Wisconsin Republicans win elections the old-fashioned ways: gerrymandering districts and disenfranchising voters unlikely to support them.

Let’s start with politicians picking their voters instead of the other way around.

In 2010, the GOP skewed the political maps of the state so effectively that, in 2012, they won 60 of the state’s 100 Assembly seats by receiving only 48.6 percent of the vote.

Neat trick.

Their gerrymandered map is so blatant that it’s become the first ever to be struck down by a federal court because of its extreme partisanship. The U.S. Supreme Court will determine the ultimate fate of this scheme.

That Republican gerrymander helped the GOP win state legislative and congressional seats. But they needed a different tactic to ensure they’d win statewide races as well.

To win senatorial and presidential elections, they needed to prevent likely Democratic voters from casting ballots. So they created a voter ID law that disproportionately targets Democratic constituencies.

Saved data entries
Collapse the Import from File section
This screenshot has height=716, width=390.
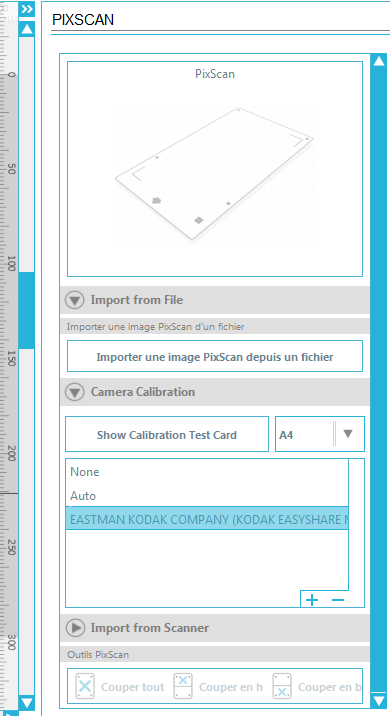click(74, 300)
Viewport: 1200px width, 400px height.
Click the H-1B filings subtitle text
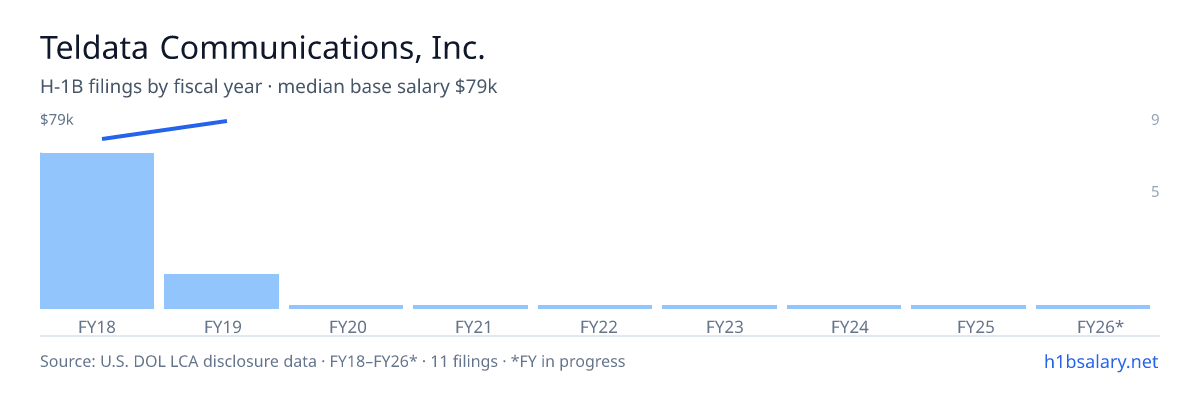269,87
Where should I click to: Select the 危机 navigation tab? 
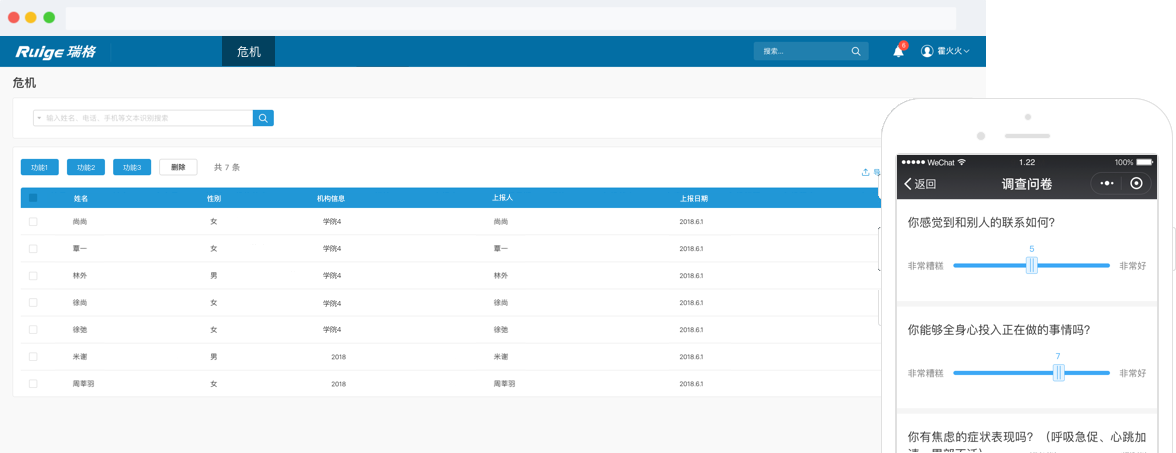pos(248,52)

- _Action item 1_
Sum up the piece on Wisconsin Republican election tactics in two sentences.
- _Action item 2_
Carry the piece on Wisconsin Republican election tactics forward, picking up right after its final sentence.

- _Response box 1_
The piece argues that Wisconsin Republicans win elections by gerrymandering districts and disenfranchising voters unlikely to back them, pointing out that their 2010 map let them take 60 of 100 Assembly seats in 2012 with 48.6 percent of the vote and became the first map struck down by a federal court for extreme partisanship. To win statewide races too, it says, they created a voter ID law that disproportionately targets Democratic constituencies.

- _Response box 2_
The law requires voters to present a driver’s license, state ID, passport, military ID, naturalization papers or tribal ID to vote. Student IDs are acceptable only if they feature the date the card was issued, a signature and an expiration date two years or fewer from issuance — and even then, students must bring to the polls a separate document that proves enrollment.

The law’s effect was exactly as intended.

An estimated 200,000 to 300,000 otherwise eligible Wisconsin voters lacked the required credential in 2016.

Donald Trump won the state by only 22,000 votes.

A recent AP story on voter disenfranchisement featured the story of Alvin Mueller and his wife Margie, 85. The couple never had trouble voting in Plymouth, where they’ve lived since getting married 65 years ago.

Margie Mueller had quit driving and let her license expire in 2010. Last November, for the first time, she was told that to vote, she’d have to get a new state-issued ID. The closest place to do that was a DMV office about 15 miles away in Sheboygan.

But Alvin Mueller said his wife was battling cancer and the prospect of making the trip to Sheboygan was overwhelming. In the end, neither of them voted. Margie Mueller died in March.

The Brennan Center for Justice has estimated that — in the 10 states with voter ID laws in 2012 — more than 10 million eligible voters lived more than 10 miles from a state ID-issuing office open more than two days a week.

Keeping only a relatively few people from voting can make all the difference.

Trump prevailed in the Electoral College by about 80,000 votes — cast in Wisconsin, Michigan, and Pennsylvania.

But all the restrictions Wisconsin and other states have created to limit voter access apparently aren’t enough for Trump.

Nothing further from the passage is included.